## What you are asked to do
Rewrite the entries from the line containing "Remove the INDUSTRY reference row" through the line containing "(x=296, y=88)", both included, changing every "dropdown" to "drop-down menu" and leaving everything else as it is.

## Supplied entries
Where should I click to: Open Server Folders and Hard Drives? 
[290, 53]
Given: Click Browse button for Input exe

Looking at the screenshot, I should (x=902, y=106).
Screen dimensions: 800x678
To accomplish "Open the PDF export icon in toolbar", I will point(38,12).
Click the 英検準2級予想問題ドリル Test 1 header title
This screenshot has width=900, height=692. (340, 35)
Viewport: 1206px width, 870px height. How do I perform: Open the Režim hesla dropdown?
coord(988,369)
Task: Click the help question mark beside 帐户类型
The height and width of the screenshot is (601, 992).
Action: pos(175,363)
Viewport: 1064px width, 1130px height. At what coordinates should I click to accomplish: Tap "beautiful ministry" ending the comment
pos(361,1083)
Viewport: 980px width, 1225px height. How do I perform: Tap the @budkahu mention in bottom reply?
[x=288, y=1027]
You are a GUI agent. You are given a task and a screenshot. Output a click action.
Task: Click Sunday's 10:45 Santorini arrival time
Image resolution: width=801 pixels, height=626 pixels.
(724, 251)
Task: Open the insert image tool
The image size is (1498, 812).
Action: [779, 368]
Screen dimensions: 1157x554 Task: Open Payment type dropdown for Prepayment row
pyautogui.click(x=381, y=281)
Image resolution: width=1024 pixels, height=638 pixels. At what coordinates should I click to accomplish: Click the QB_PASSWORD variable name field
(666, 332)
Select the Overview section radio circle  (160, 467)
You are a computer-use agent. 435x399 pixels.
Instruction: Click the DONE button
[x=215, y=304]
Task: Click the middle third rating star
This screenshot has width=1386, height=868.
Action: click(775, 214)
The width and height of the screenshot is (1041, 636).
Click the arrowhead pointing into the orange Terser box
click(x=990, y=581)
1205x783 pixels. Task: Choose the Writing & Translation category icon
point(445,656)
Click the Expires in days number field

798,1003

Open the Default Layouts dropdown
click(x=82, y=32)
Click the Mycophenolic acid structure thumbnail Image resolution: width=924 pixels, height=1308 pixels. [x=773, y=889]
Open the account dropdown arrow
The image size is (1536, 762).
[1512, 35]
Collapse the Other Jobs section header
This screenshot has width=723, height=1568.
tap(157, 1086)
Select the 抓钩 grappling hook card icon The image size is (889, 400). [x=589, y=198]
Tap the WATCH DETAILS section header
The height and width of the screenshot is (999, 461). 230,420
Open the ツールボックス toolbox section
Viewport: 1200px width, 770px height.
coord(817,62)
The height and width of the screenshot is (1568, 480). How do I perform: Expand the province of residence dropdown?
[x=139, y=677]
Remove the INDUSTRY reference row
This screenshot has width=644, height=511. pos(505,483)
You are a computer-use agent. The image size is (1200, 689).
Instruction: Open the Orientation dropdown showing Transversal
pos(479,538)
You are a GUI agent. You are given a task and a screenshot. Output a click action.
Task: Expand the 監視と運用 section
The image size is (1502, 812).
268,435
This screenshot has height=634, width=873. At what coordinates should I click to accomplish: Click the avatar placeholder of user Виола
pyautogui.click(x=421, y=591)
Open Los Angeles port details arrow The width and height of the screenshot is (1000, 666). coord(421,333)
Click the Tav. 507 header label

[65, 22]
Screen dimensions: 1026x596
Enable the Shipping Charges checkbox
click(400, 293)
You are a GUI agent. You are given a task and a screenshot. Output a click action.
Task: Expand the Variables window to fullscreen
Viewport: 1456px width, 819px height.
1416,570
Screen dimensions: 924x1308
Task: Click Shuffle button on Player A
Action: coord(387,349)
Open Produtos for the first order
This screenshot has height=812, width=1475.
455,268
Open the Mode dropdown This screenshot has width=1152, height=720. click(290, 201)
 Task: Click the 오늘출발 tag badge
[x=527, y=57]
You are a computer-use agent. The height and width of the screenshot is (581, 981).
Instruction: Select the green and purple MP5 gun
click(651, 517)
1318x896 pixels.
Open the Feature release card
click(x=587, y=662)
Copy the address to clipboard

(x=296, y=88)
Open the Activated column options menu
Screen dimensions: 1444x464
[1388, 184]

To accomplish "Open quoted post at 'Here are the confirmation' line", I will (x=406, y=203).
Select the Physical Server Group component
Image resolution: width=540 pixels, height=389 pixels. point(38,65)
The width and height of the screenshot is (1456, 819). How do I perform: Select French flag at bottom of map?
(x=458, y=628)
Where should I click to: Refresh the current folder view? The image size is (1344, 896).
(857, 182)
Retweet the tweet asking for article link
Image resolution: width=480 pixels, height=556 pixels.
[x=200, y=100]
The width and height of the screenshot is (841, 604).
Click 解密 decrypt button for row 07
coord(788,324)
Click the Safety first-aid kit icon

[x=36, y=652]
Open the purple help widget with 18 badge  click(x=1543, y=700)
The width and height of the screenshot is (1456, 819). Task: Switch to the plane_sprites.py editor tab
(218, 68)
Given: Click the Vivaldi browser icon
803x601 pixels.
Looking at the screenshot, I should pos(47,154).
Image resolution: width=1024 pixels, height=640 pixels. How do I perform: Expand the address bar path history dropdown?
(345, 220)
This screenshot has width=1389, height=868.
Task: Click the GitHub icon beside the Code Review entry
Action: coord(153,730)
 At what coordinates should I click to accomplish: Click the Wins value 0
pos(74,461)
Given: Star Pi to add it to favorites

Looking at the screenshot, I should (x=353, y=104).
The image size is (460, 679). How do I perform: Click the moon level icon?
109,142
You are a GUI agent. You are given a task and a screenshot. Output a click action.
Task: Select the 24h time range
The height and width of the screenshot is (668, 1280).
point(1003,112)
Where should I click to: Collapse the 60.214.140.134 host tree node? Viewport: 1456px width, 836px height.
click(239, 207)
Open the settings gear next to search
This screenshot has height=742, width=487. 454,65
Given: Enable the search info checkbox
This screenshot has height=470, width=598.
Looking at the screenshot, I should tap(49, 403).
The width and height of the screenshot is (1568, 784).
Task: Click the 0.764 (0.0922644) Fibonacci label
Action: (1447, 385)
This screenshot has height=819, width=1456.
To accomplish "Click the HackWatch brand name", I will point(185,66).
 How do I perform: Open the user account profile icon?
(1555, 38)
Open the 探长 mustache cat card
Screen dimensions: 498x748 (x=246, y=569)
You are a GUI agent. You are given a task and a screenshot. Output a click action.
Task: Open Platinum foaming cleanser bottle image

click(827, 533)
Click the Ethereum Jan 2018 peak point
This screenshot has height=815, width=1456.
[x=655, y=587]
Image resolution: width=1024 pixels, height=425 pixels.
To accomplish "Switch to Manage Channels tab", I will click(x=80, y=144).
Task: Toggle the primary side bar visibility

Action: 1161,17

## Answer to the task
Remove the INDUSTRY reference row
This screenshot has width=644, height=511. pos(505,483)
You are a computer-use agent. The image size is (1200, 689).
Instruction: Open the Orientation drop-down menu showing Transversal
pos(479,538)
You are a GUI agent. You are given a task and a screenshot. Output a click action.
Task: Expand the 監視と運用 section
The image size is (1502, 812).
268,435
This screenshot has height=634, width=873. At what coordinates should I click to accomplish: Click the avatar placeholder of user Виола
pyautogui.click(x=421, y=591)
Open Los Angeles port details arrow The width and height of the screenshot is (1000, 666). coord(421,333)
Click the Tav. 507 header label

[65, 22]
Screen dimensions: 1026x596
Enable the Shipping Charges checkbox
click(400, 293)
You are a GUI agent. You are given a task and a screenshot. Output a click action.
Task: Expand the Variables window to fullscreen
Viewport: 1456px width, 819px height.
1416,570
Screen dimensions: 924x1308
Task: Click Shuffle button on Player A
Action: coord(387,349)
Open Produtos for the first order
This screenshot has height=812, width=1475.
455,268
Open the Mode drop-down menu This screenshot has width=1152, height=720. click(290, 201)
 Task: Click the 오늘출발 tag badge
[x=527, y=57]
You are a computer-use agent. The height and width of the screenshot is (581, 981).
Instruction: Select the green and purple MP5 gun
click(651, 517)
1318x896 pixels.
Open the Feature release card
click(x=587, y=662)
Copy the address to clipboard

(x=296, y=88)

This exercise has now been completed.